- ABOUT THIS TASK:
Your task is to copy each line in the listing that includes the word "أفضل".

/---

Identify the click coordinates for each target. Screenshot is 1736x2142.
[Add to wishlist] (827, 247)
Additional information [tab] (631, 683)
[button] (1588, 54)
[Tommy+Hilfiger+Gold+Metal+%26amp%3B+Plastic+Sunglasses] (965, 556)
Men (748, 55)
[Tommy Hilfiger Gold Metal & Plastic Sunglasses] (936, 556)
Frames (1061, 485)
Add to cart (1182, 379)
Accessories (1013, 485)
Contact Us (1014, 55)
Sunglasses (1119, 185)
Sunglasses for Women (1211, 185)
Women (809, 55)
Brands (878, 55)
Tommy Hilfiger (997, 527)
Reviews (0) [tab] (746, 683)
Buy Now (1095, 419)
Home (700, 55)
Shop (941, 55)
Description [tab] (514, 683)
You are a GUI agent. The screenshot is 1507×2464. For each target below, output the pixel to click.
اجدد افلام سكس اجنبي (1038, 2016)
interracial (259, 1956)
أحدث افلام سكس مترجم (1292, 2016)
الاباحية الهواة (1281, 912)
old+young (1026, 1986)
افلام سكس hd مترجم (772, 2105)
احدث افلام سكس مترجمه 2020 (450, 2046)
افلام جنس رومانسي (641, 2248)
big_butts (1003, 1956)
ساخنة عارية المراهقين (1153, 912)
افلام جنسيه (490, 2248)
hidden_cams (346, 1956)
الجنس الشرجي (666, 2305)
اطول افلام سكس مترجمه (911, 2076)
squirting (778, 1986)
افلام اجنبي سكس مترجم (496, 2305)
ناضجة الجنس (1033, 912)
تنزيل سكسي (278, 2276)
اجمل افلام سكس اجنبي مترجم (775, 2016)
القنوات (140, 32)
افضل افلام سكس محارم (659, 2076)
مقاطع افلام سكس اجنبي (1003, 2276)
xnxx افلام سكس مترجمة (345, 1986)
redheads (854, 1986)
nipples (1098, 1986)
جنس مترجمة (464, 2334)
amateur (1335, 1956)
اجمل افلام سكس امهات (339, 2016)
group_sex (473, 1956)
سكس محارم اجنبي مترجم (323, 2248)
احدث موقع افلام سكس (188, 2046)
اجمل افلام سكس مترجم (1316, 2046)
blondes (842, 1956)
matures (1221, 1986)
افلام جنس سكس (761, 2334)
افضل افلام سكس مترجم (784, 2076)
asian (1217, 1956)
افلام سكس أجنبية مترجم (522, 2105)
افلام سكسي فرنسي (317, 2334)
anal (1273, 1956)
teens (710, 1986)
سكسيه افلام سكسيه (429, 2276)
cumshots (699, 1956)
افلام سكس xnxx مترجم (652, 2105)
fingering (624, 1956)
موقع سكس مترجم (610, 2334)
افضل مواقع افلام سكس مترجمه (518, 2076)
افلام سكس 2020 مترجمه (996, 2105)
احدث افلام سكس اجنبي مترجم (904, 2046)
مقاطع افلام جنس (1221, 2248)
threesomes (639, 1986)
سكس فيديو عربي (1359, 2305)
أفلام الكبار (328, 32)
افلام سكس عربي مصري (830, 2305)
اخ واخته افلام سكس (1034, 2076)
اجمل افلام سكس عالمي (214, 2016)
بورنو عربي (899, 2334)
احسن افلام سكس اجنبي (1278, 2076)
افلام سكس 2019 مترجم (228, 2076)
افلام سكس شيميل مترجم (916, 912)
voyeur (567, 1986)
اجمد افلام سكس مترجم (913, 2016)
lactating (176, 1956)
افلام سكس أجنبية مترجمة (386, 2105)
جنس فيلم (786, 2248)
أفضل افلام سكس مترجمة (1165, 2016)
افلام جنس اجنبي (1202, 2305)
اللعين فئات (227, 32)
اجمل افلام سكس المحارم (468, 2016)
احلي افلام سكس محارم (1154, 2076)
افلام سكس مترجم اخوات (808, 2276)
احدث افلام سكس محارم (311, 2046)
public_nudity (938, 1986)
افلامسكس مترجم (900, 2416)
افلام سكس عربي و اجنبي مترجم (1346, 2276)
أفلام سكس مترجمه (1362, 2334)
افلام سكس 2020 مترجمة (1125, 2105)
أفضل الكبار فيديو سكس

\---

- REPLY:
أفضل افلام سكس مترجمة (1165, 2016)
أفضل الكبار فيديو سكس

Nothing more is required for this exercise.